The contact length is the distance over which a continuous chip flows over the tool rake face while maintaining contact (Figure 6). Thus, the contact length starts from the cutting edge and extends over a certain distance.

Figure 6.

Tool–chip contact length in turning.

Up to now, many different experimental techniques have been used to measure the contact length on the rake face; the most common method used is following the traces of chip flow (or the wear traces) on the tool rake face as an indicator of the magnitude of tool–chip contact.¹⁹ In this study, contact length is measured using the traces of chip flow (or the wear traces) on the tool rake face. Figure 7(a) shows an optical microscope image of the contact length on the rake face using a German Microscope Leitz with a magnification of 5000×. This microscope is equipped with a Canon Camera with 7 megapixel resolution. As shown in Figure 7(a), two distinct areas, with different surface texture, are recognized. The first area which starts from the cutting edge has a better surface finish and is called sticking area. The next area which is recognized by parallel traces of chip flow is called slipping contact area. The contact length obtained from the rake face tracks was also further checked by the optical microscope image of the underside tracks of the chip using chip’s metallographic cross section (Figure 7(b)).

Figure 7.

Optical microscope image of the contact length: (a) tool rake face and (b) chip metallographic.

A more realistic source flux distribution for metal cutting might be the one which has some analogy to shear stress distribution. This is because the equation that governs the stress distribution on the tool–chip contact length is of the similar form as the equation governing the shape of a heat flux distribution. Therefore, in order to discover the heat source distribution on the tool–chip contact length, all one has to do is to find the shape of shear stress distribution and then the heat source distribution at any situation is directly proportional to the shear stress at the same point.
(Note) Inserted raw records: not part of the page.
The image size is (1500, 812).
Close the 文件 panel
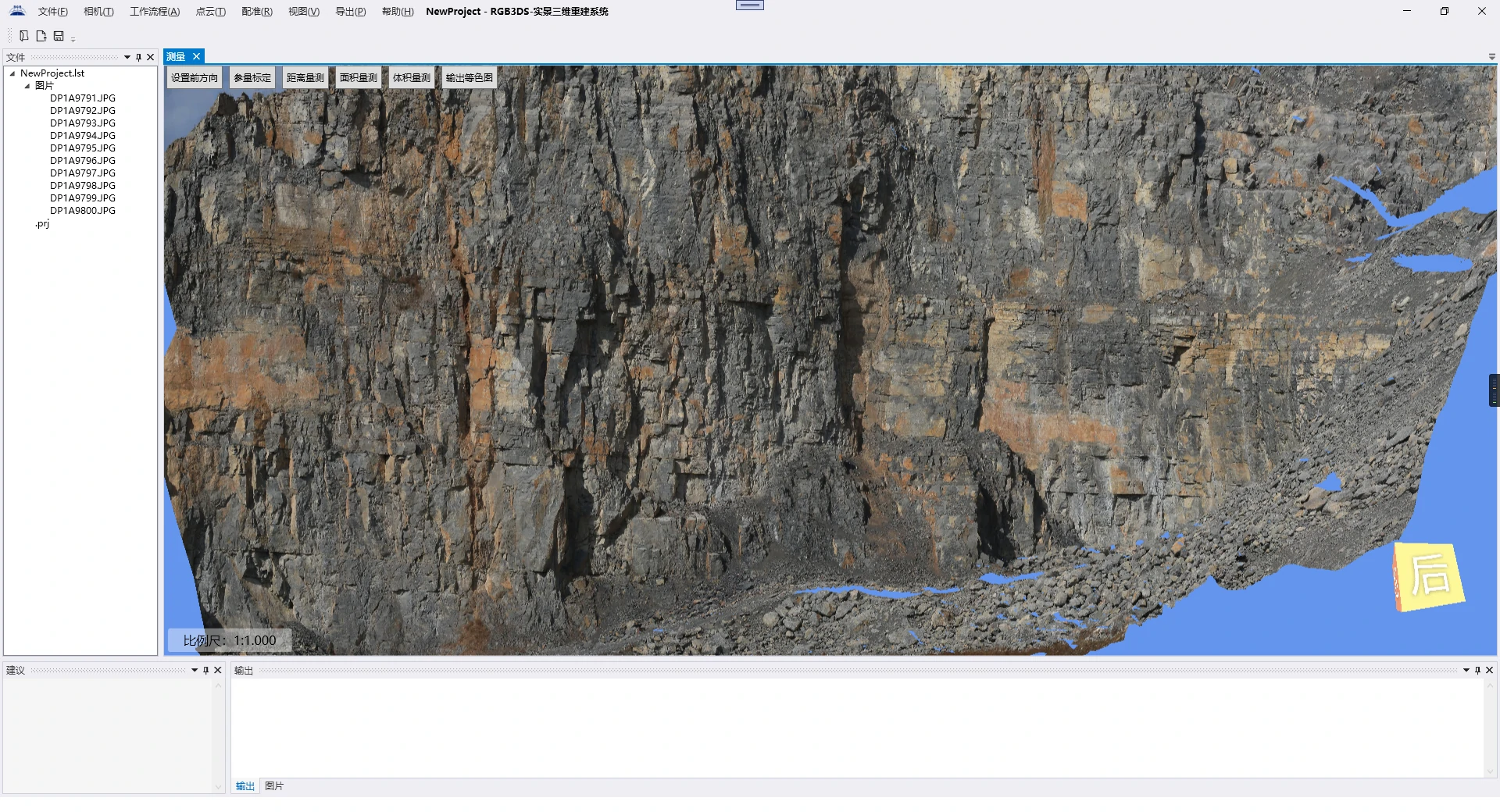[x=151, y=57]
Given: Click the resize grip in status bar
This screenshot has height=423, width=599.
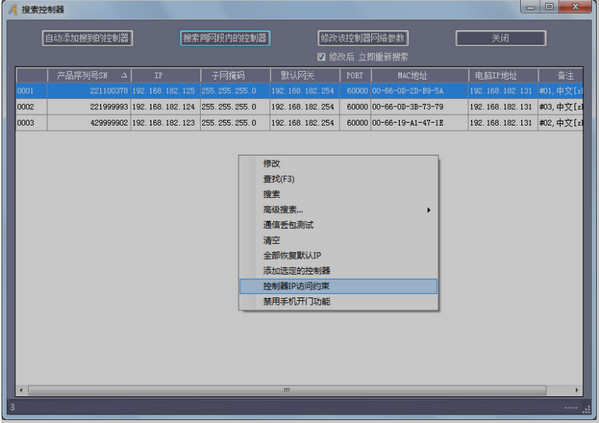Looking at the screenshot, I should [x=586, y=409].

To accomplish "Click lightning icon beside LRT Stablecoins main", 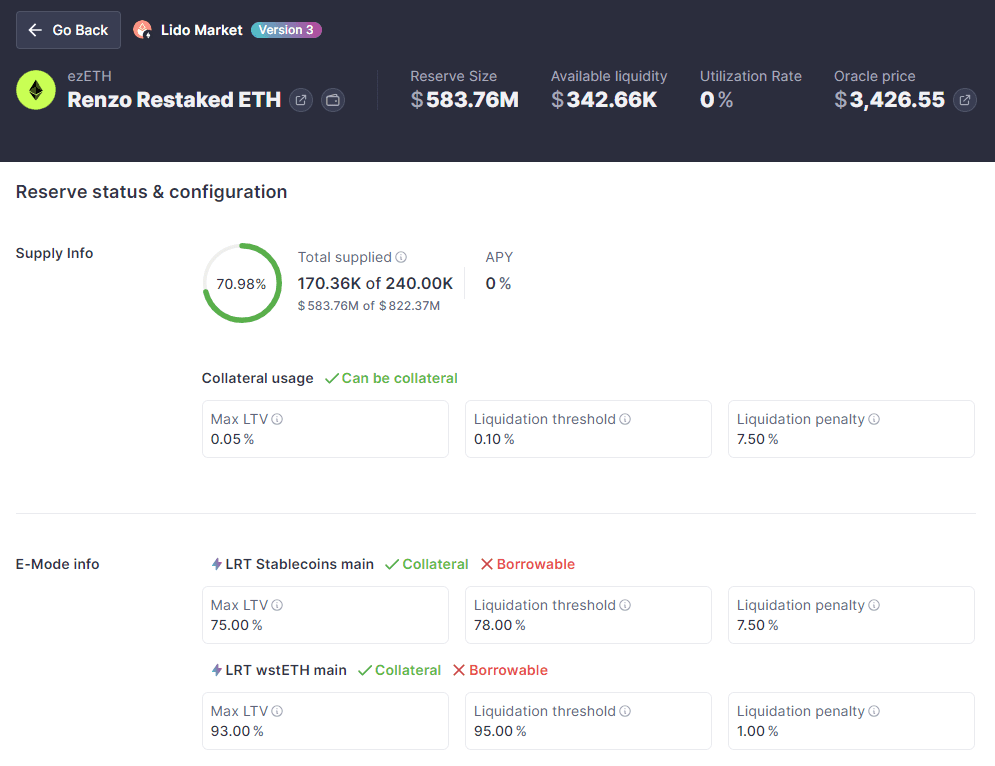I will coord(217,564).
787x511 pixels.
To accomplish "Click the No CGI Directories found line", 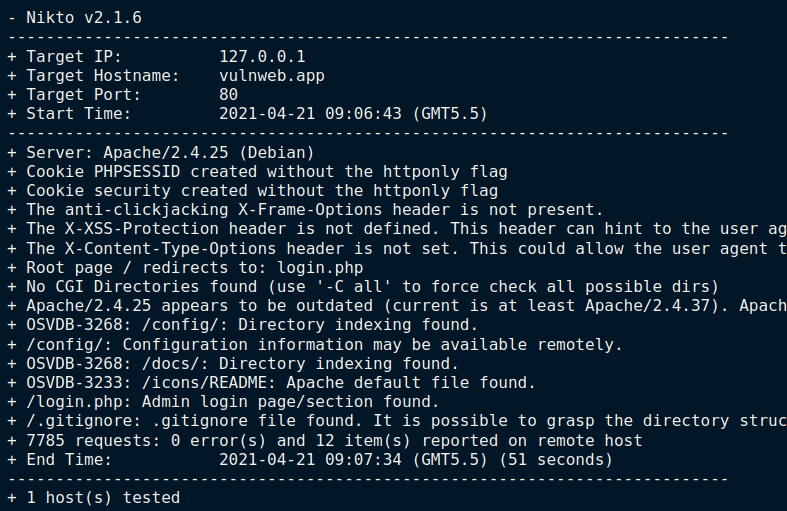I will (x=363, y=287).
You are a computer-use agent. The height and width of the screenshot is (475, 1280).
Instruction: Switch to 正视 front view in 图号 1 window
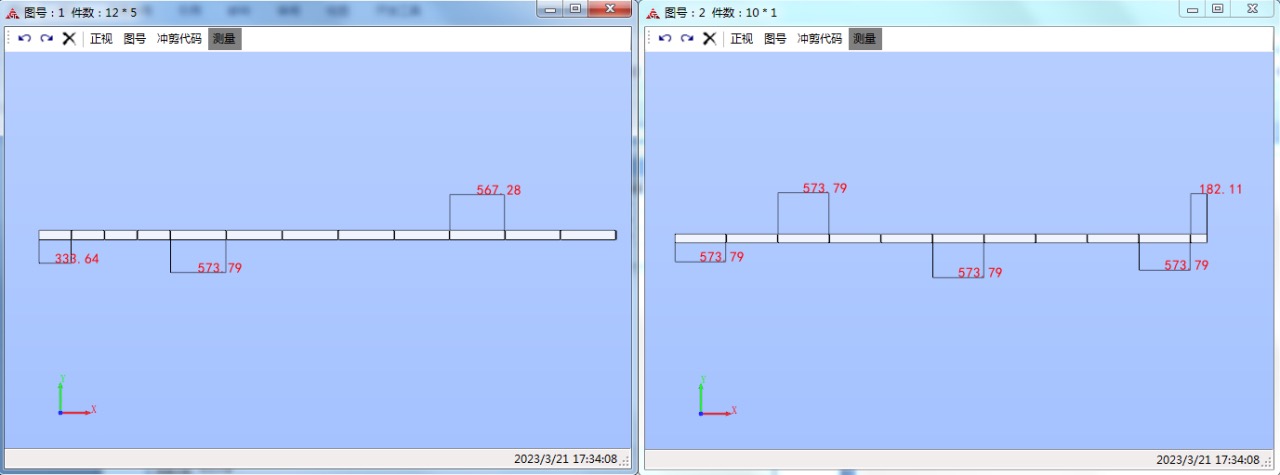click(101, 39)
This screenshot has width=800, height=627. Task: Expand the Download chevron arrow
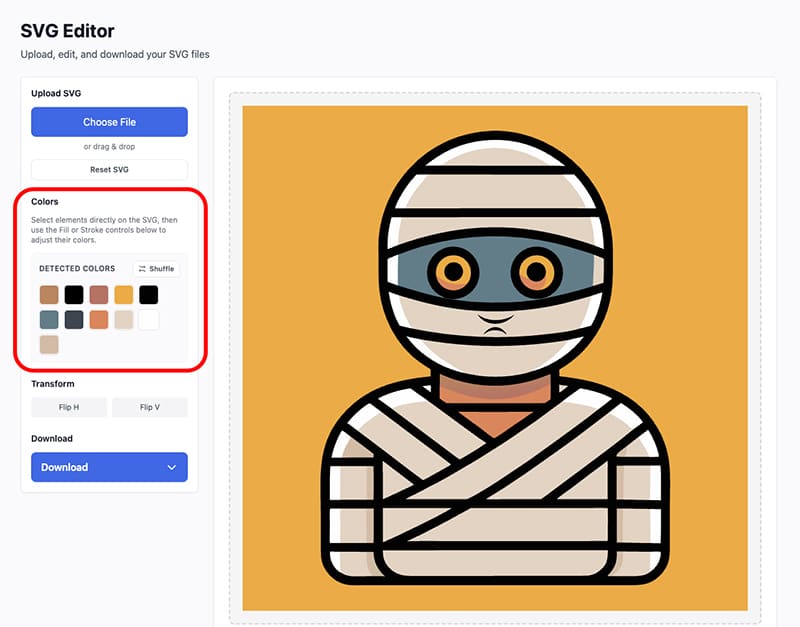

Figure 8(a) shows a model of stress distribution as proposed by Zorev.¹⁸ As illustrated in this figure, the shear friction stress (τ) remained constant over about the half of tool–chip contact nearest the cutting edge, sticking area (l_s), but it gradually decreased reaching 0 when the chip departed contact with the rake face, slipping area. Over the sticking area, normal stress is sufficiently high and contact area approaches the total apparent area and metal adheres to the rake face.

Figure 8.

(a) Stress distribution¹⁸ and (b) heat flux distribution on the tool–chip contact length in turning.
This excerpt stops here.